From 9d9da8c11482f776aa0a531895aa3558bc5cfb34 Mon Sep 17 00:00:00 2001
From: =?UTF-8?q?J=C3=B6rg=20Thalheim?= <joerg@thalheim.io>
Date: Fri, 30 Aug 2024 13:29:11 +0200
Subject: [PATCH] retiolum: make updating host keys slightly more atomic

---
 modules/retiolum/default.nix | 12 +++++++-----
 1 file changed, 7 insertions(+), 5 deletions(-)
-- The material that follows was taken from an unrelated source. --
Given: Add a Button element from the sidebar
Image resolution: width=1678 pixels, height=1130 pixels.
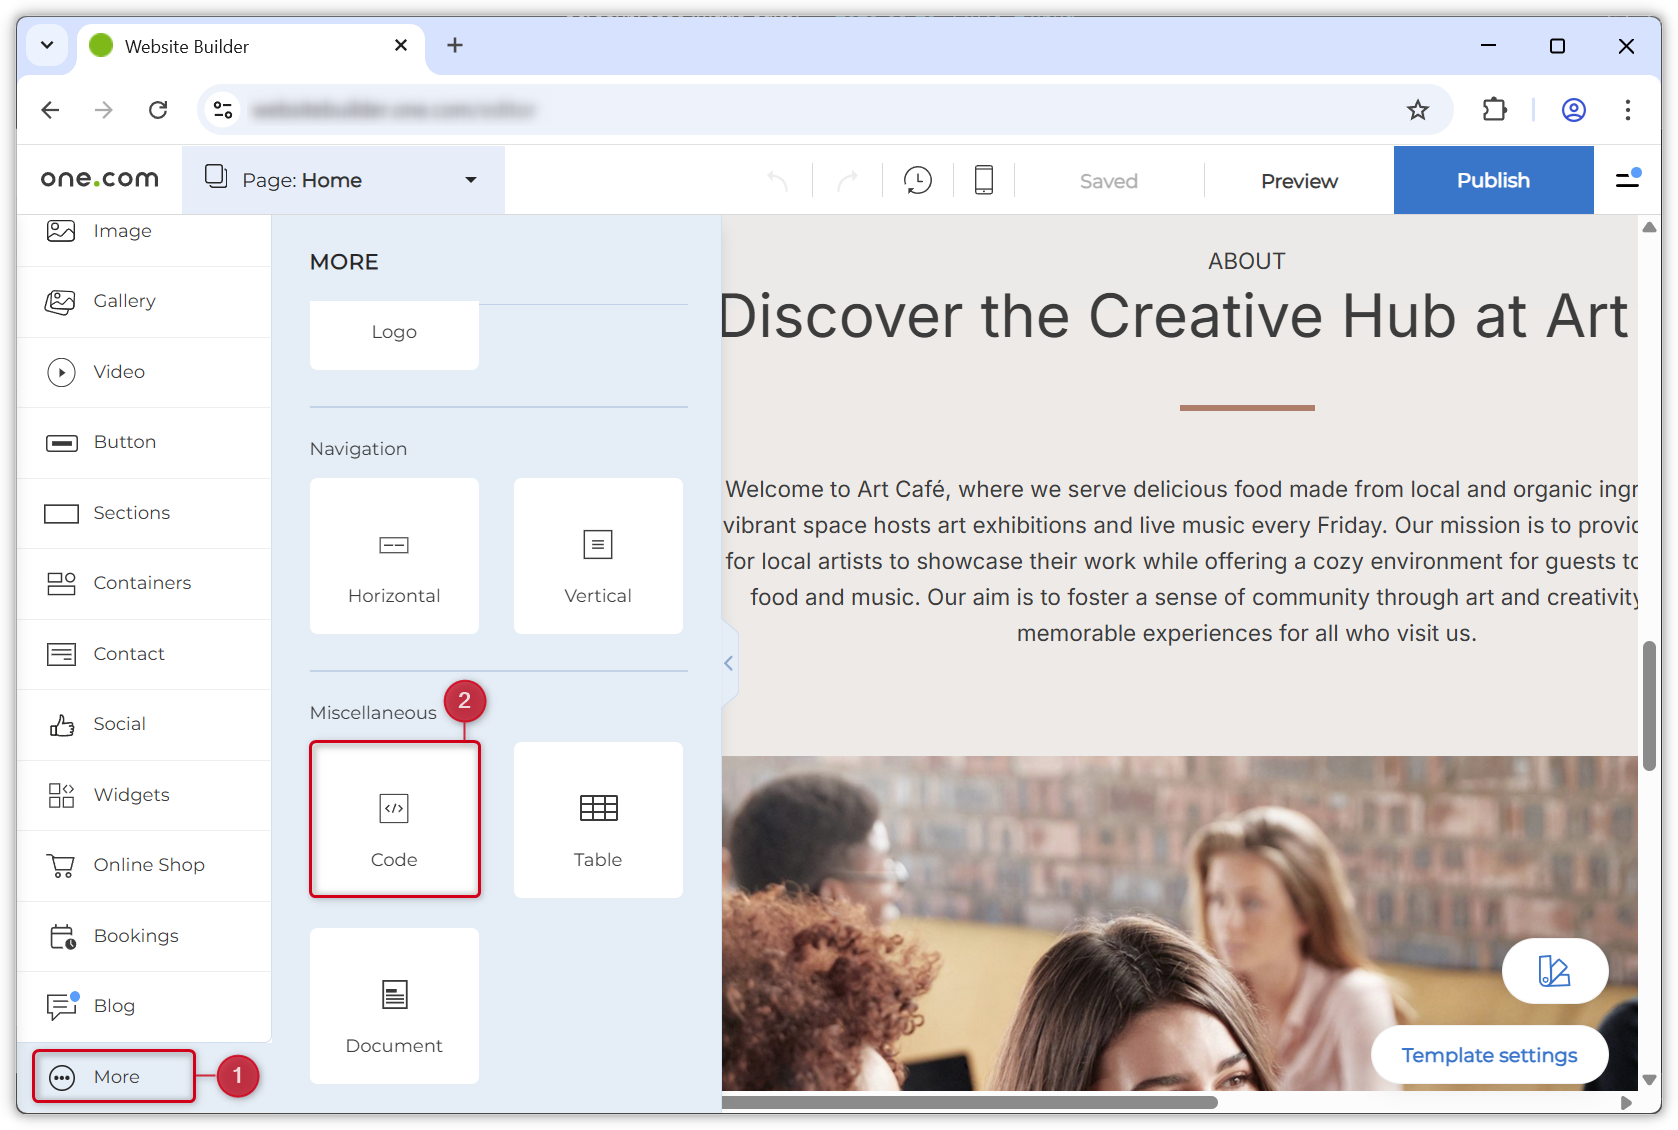Looking at the screenshot, I should pos(124,441).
diff --git a/modules/retiolum/default.nix b/modules/retiolum/default.nix
index 3fcff6a..4906023 100644
--- a/modules/retiolum/default.nix
+++ b/modules/retiolum/default.nix
@@ -69,12 +69,14 @@ in {
 
     systemd.services."tinc.${netname}-host-keys" = let
       install-keys = pkgs.writeShellScript "install-keys" ''
+        rm -rf /etc/tinc/${netname}/hosts.tmp
+        mkdir /etc/tinc/${netname}/hosts.tmp
+        cp -R ${hosts}/* /etc/tinc/${netname}/hosts.tmp
+        chown -R tinc-${netname} /etc/tinc/${netname}/hosts.tmp
+        chmod -R u+w /etc/tinc/${netname}/hosts.tmp
+
         rm -rf /etc/tinc/${netname}/hosts
-        cp -R ${hosts} /etc/tinc/${netname}/hosts
-        # FIXME: drop this once everyone has the new tinc user
-        chown -R tinc-${netname} /etc/tinc/${netname}/hosts ||
-          chown -R tinc.${netname} /etc/tinc/${netname}/hosts
-        chmod -R u+w /etc/tinc/${netname}/hosts
+        mv /etc/tinc/${netname}/hosts{.tmp,}
       '';
     in {
       description = "Install tinc.${netname} host keys";